STS Polish operations up 26% year-on-year
The Q2 report is STS’ first financial report since last month’s announcement that Entain would be acquiring the operator in a £750m deal.
Following the announcement, the Juroszek family, which owned 70% of the business’ share capital, received a 10% stake in Entain CEE, the joint venture investment vehicle used to acquire the company.
However, this is set to fall to 5% if the STS does not hit certain financial targets. Entain also said that current chief executive Mateusz Juroszek is to stay on following the acquisition.
STS achieves steady growth
This revenue, running from April to June this year, rose from PLN135m (£26.0m/€30.4m/$34.0m) to PLN170m. This represents STS total revenue excluding its less profitable UK and Estonian operations.
When these other jurisdictions were accounted for, the company as a whole reported revenue rise 14% to PLN298m, compared to the PLN263m announced in the same time the previous year.
The business announced that it received PLN1.10bn in stakes, a 3% rise from the PLN1.07bn achieved by the business the previous year.

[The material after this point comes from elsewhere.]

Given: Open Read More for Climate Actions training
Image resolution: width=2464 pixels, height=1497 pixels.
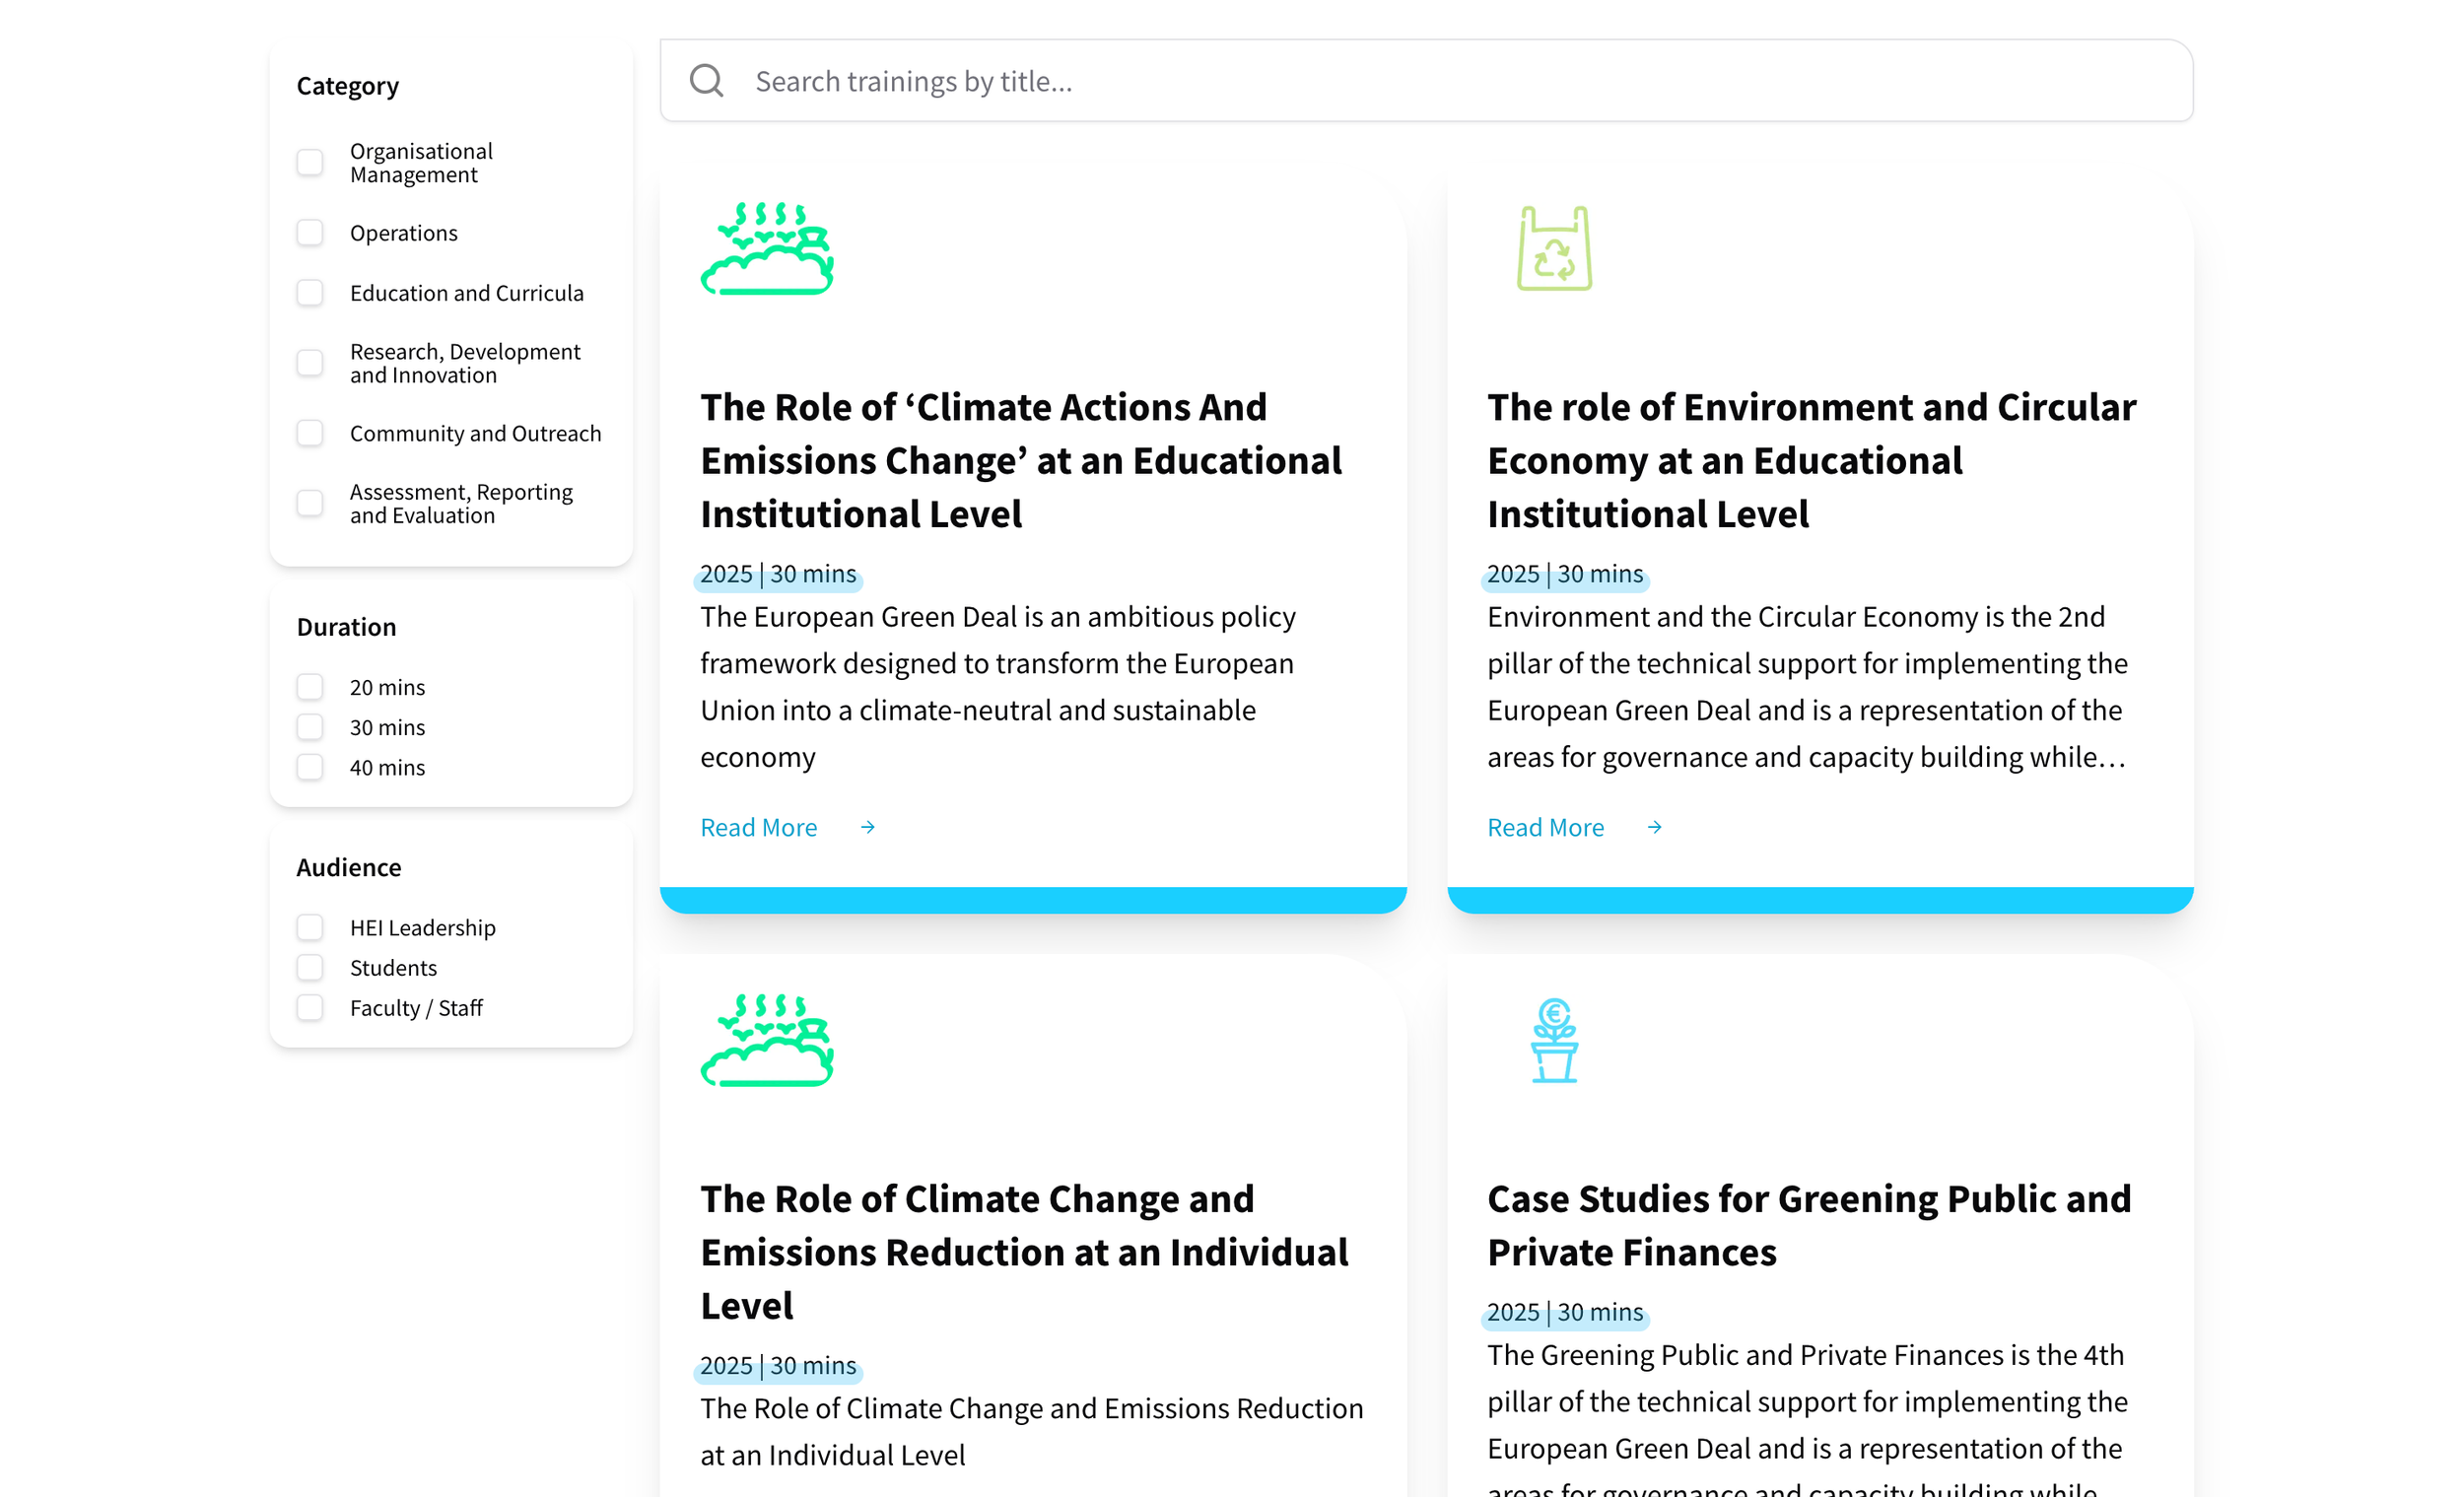Looking at the screenshot, I should coord(758,827).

“The operating results for Q2 2023 confirm that STS is performing well in the Polish market,” said STS CEO Mateusz Juroszek.
“The potential of the domestic igaming industry is high and STS is able to effectively exploit its market position. We hope to record the highest player activity in the last quarter of this year.”
Business sees decline in non-financial metrics
In terms of non-financial metrics, the company said its Polish business saw 52,000 new registrations, compared to 63,000 the year before.
The number of active users in Poland also fell significantly to 301,000, compared to 348,000 in the same period in 2022.
STS also emphasised in the report it is planning to exit the UK and Estonian markets, in order to focus more fully on Poland.
Juroszek becomes largest GiG shareholder
The report follows this week’s news that the Juroszek family has become the largest GiG shareholder, with an 11.08% stake.
Mateusz Juroszek said the family’s investment in the “undervalued” business followed analyst estimates predicating 70% year-on-year EBITDA growth.